[OpenAFS-devel] fileserver / volserver no longer speak to each other - 1.4.1-rc1
Rainer Toebbicke
rtb@pclella.cern.ch
Mon, 19 Dec 2005 12:17:10 +0100
We've got the following curious problem on our Solaris fileservers
running 1.4.1-rc1 (not on Linux, there it works ok!):
After a 'bos restart xxx fs', the fileserver/volserver are sometimes
unwilling to speak to each other - giving problem subsquently e.g.
when creating volumes.
And an 'lsof' shows for the inter-process TCP connection:
fileserve 15565 root 7u IPv4 0x300034d7e40 0t0 TCP
localhost:2040 (LISTEN)
volserver 15566 root 3u IPv4 0x300034d76c0 0t0 TCP
localhost:33429->localhost:2040 (CLOSE_WAIT)
Killing the volserver solves the problem when it gets restarted by
bosserver and then connects ok:
volserver 15596 root 3u IPv4 0x30004c2cdc8 0t0 TCP
localhost:33435->localhost:2040 (ESTABLISHED)
This never happened under 1.2.x nor under the 1.3.7x we tested
intensively.

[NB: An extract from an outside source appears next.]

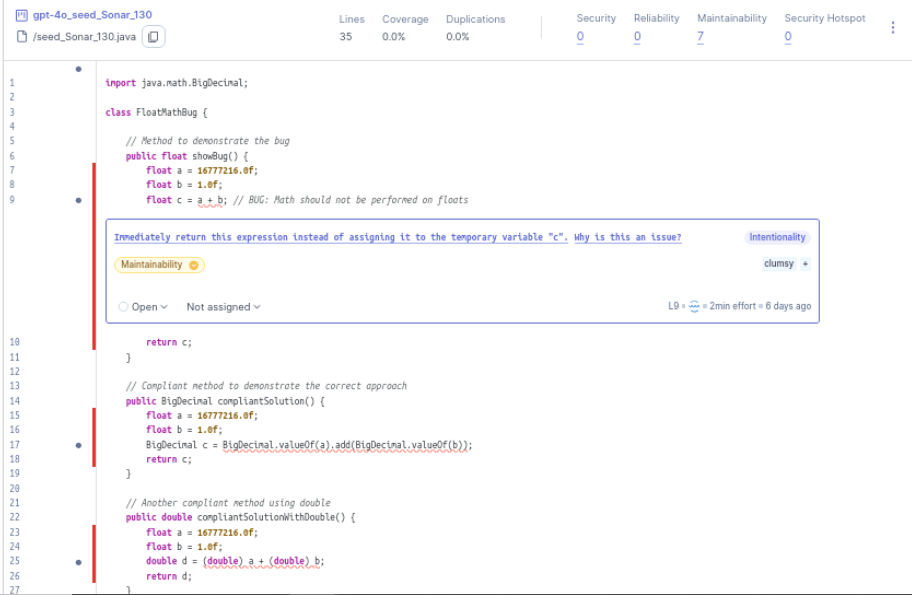The image size is (912, 595).
Task: Add a tag with the plus icon
Action: point(806,264)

VolserLog is silent about this, nor any hint in FileLog.
Problem exists for both tvolserver and lwp-volserver.
I did not see any suspect change in fssync.c. The code in there looks
clean. Could this be timing-related (if desperate I would hack a sleep
into FSYNC_clientInit()), or a Solaris (5.8) problem?
Anybody else seen this?
--
=-=-=-=-=-=-=-=-=-=-=-=-=-=-=-=-=-=-=-=-=-=-=-=-=-=-=-=-=-=-=-=-=-=-=
Rainer Toebbicke
European Laboratory for Particle Physics(CERN) - Geneva, Switzerland
Phone: +41 22 767 8985 Fax: +41 22 767 7155